How to Enforce a Tenant Relocation Remedy in Washington


Posted over 6 years ago. Applies to Washington, 20 helpful votes



Notify Your Landlord in Writing of the Substandard or Dangerous Condition

Even if your landlord has personal knowledge of the problem, write to them at the address where you pay rent and notify them formally that they need to make repairs. Identify the problem specifically, e.g. "The septic system is leaking in the basement" or "we don't have any heat" or "the electricity is not working right". You have to create a paper trail. You have to be able to show the Court that you gave the landlord a chance to fix the problem.


Keep a Copy of the Notification Letter

Wait for the landlord to respond - or not.

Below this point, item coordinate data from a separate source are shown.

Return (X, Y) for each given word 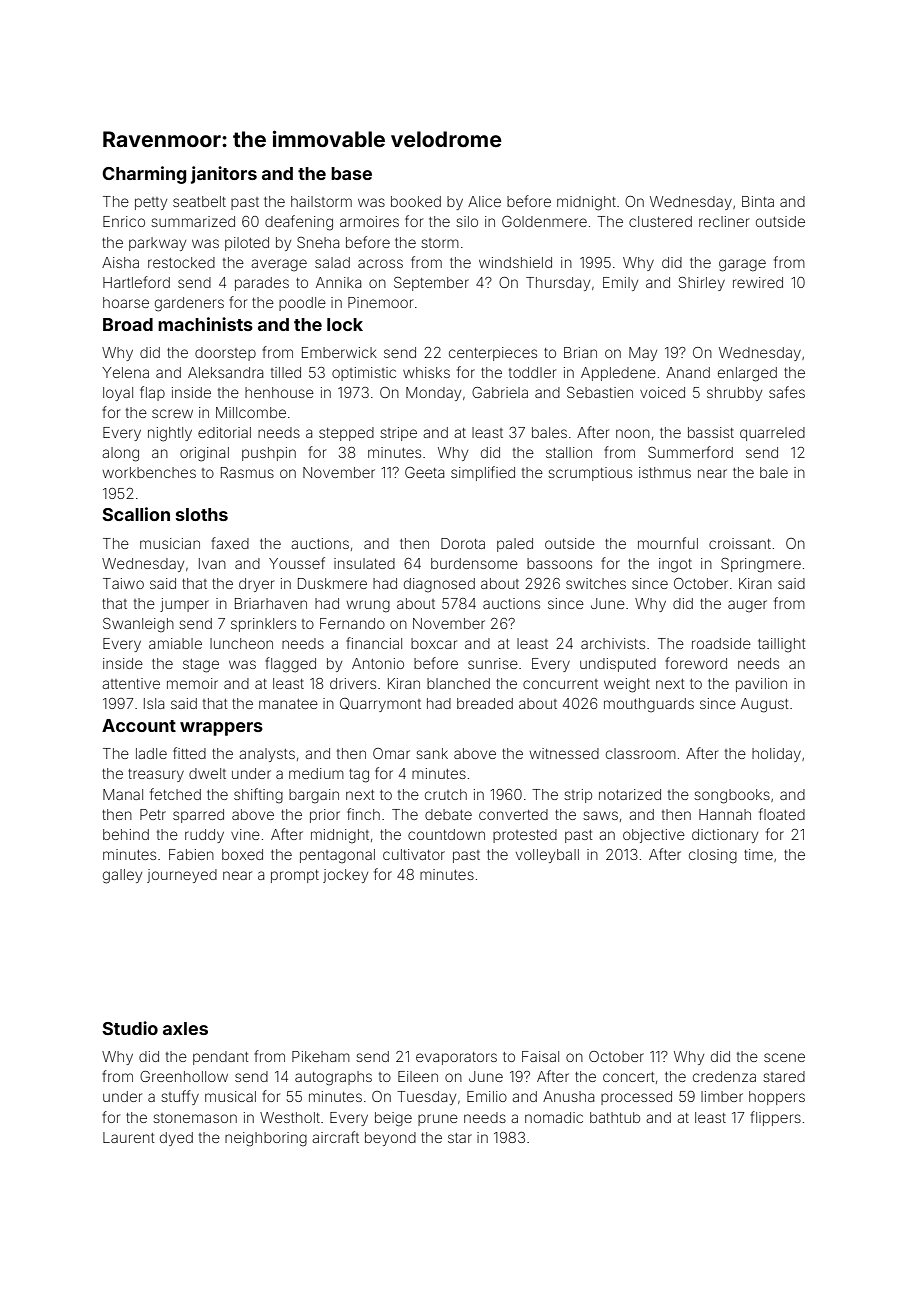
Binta (758, 201)
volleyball (547, 856)
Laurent (129, 1137)
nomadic (554, 1117)
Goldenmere (544, 221)
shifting (258, 796)
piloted (247, 244)
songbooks (732, 796)
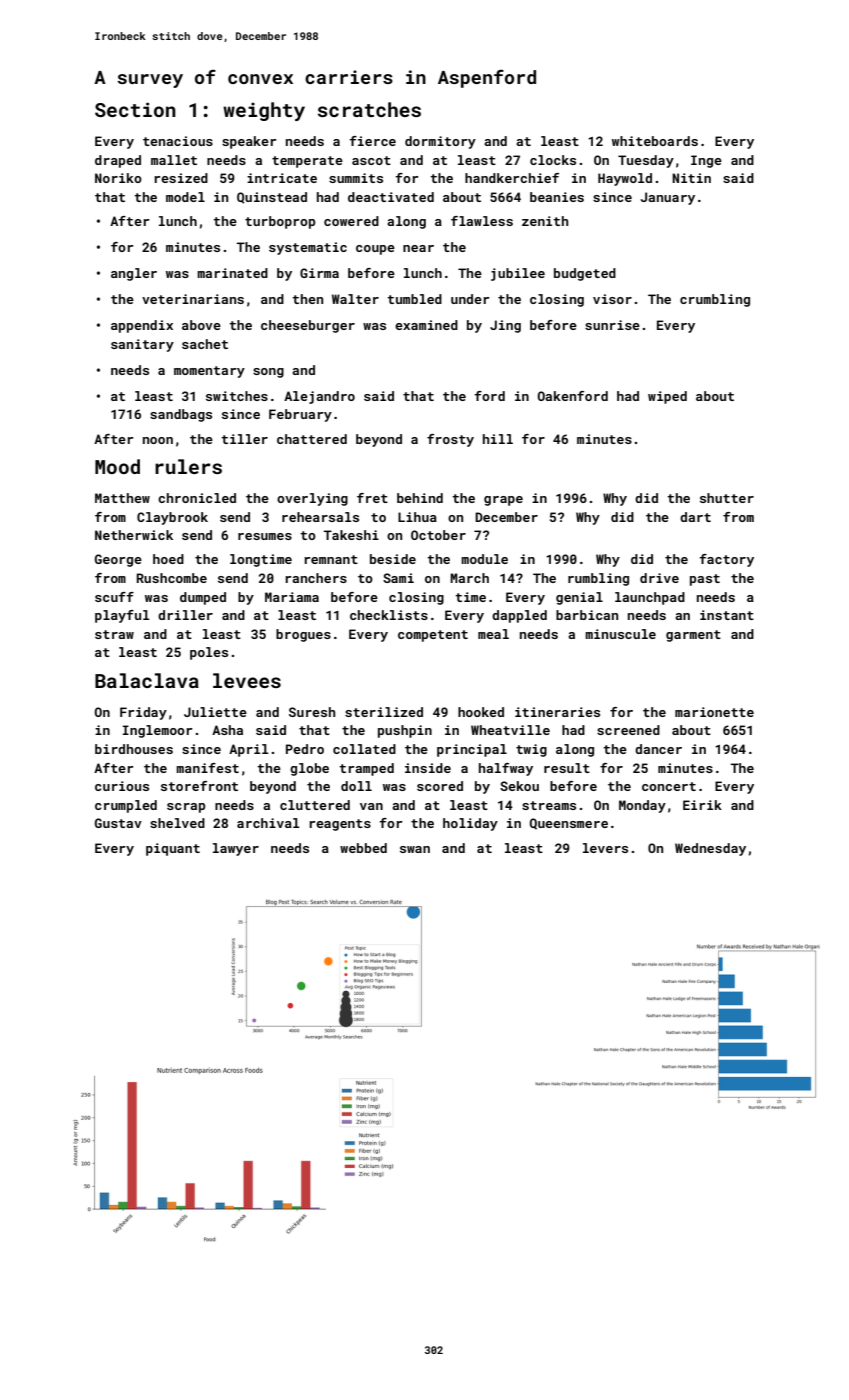 The height and width of the image is (1400, 849). What do you see at coordinates (553, 160) in the image?
I see `clocks` at bounding box center [553, 160].
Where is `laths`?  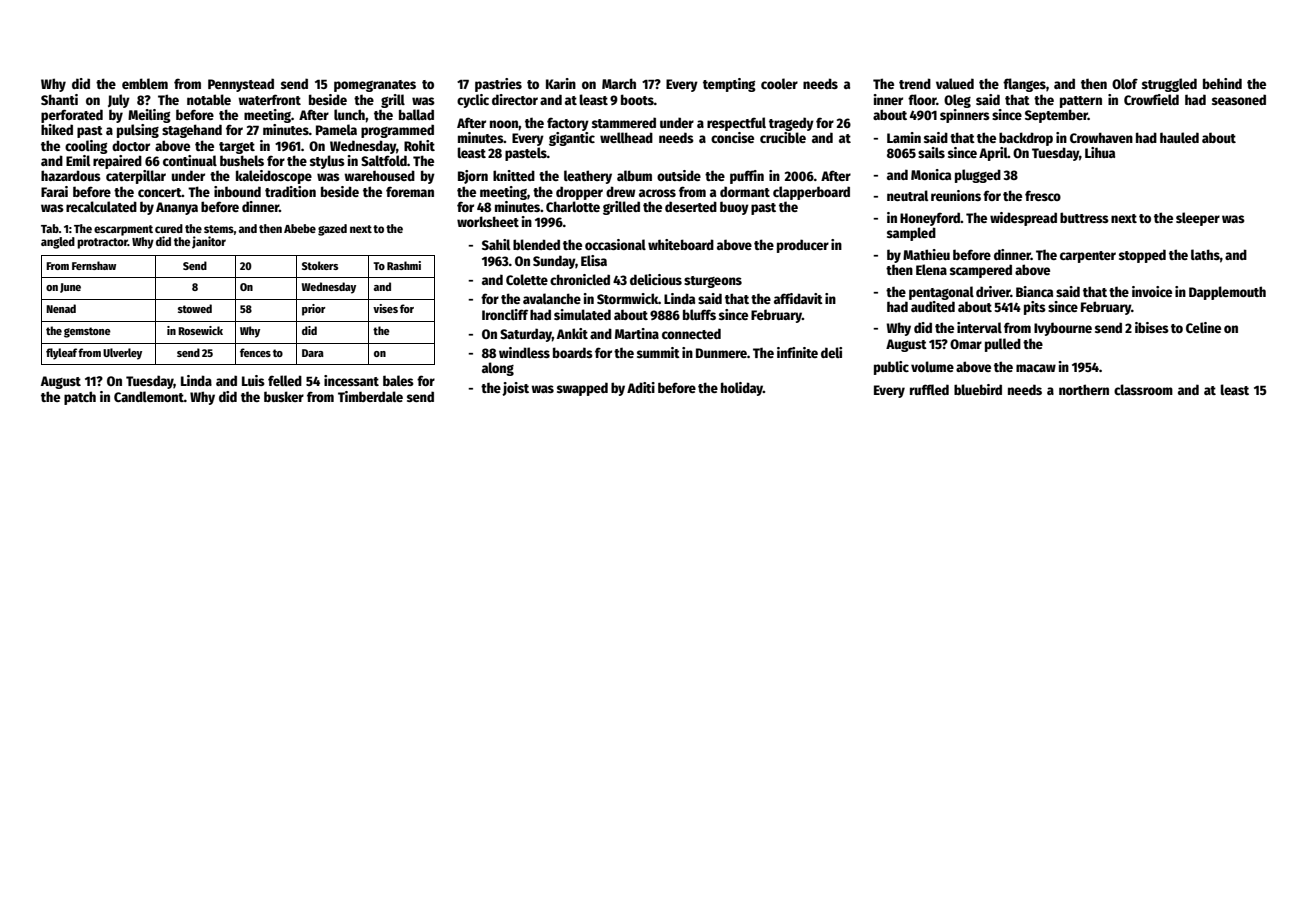 laths is located at coordinates (1205, 254).
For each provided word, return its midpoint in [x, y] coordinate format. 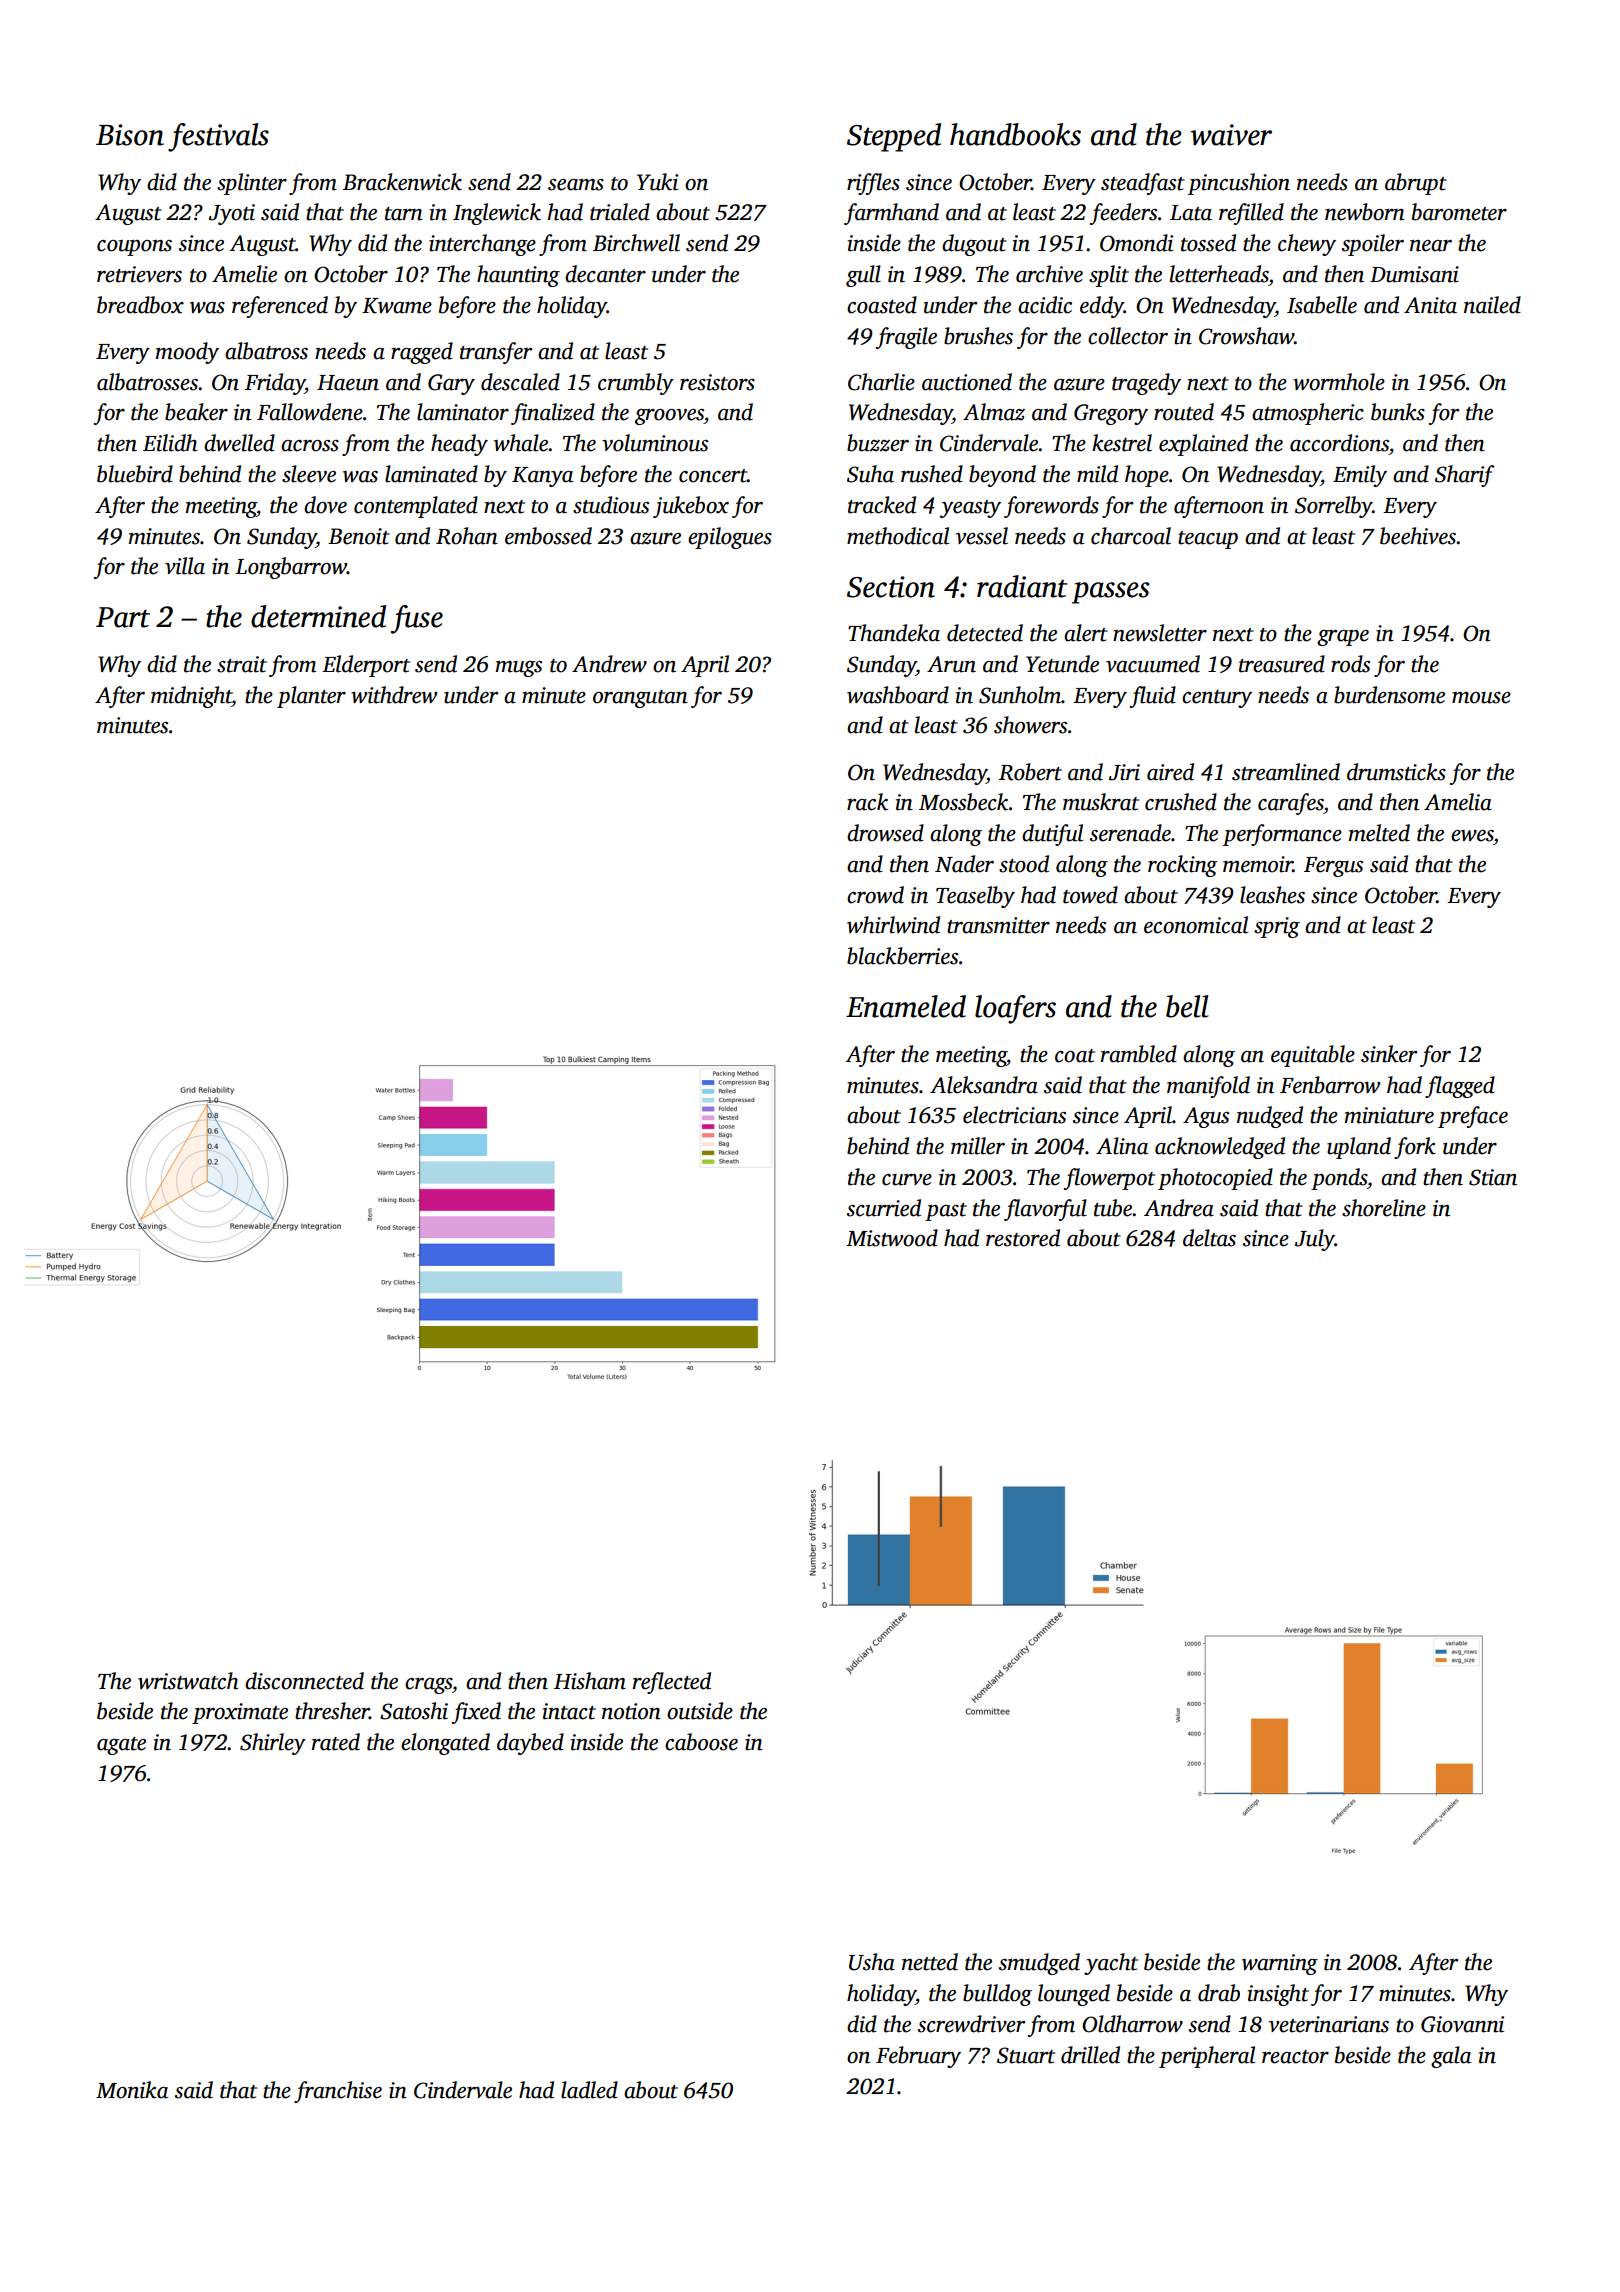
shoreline [1384, 1208]
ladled [589, 2090]
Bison [130, 135]
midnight [191, 697]
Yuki [657, 182]
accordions [1339, 443]
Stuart [1026, 2055]
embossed [548, 536]
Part [123, 617]
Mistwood [892, 1238]
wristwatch [188, 1681]
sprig [1277, 927]
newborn [1365, 212]
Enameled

Your landlord has 24 hours to start fixing immanently hazardous problems.


Take a Copy to Your Local Government, and Demand They Inspect the Premises

You have to know whether you live in the City or the County. This is not always obvious. If you go to the wrong municipality your response will be delayed. You have the right to demand they provide an inspection. Your authority is RCW 59 18 115 and RCW 59 18 085. Some places are going to look at you blankly and tell you to your face, "Oh, we don't do that." YES, they do. The trick is to get to the right person. You want a Building Official. If you cannot determine who to ask for help, you may want to contact an attorney to help you.


Be Available for the Inspection

Once you have asked for help, you have to be available so they official can get into your unit. This is just so the official can certify if the condition you are complaining about exists, or not. This is not how you get your landlord to replace your carpets, this is what you do when you don't have a functioning sewer or safe electricity.


Wait for the Inspection Report

Once you receive it, you can determine whether you have standing to ask for a relocation remedy. This is $2,000 or three month's rent, and all your costs and reasonable attorney fees(!) If you are entitled to it, you are entitled to receive it within seven days. Your landlord is supposed to pay it, but if that doesn't happen, you can request that the city or county pay you instead.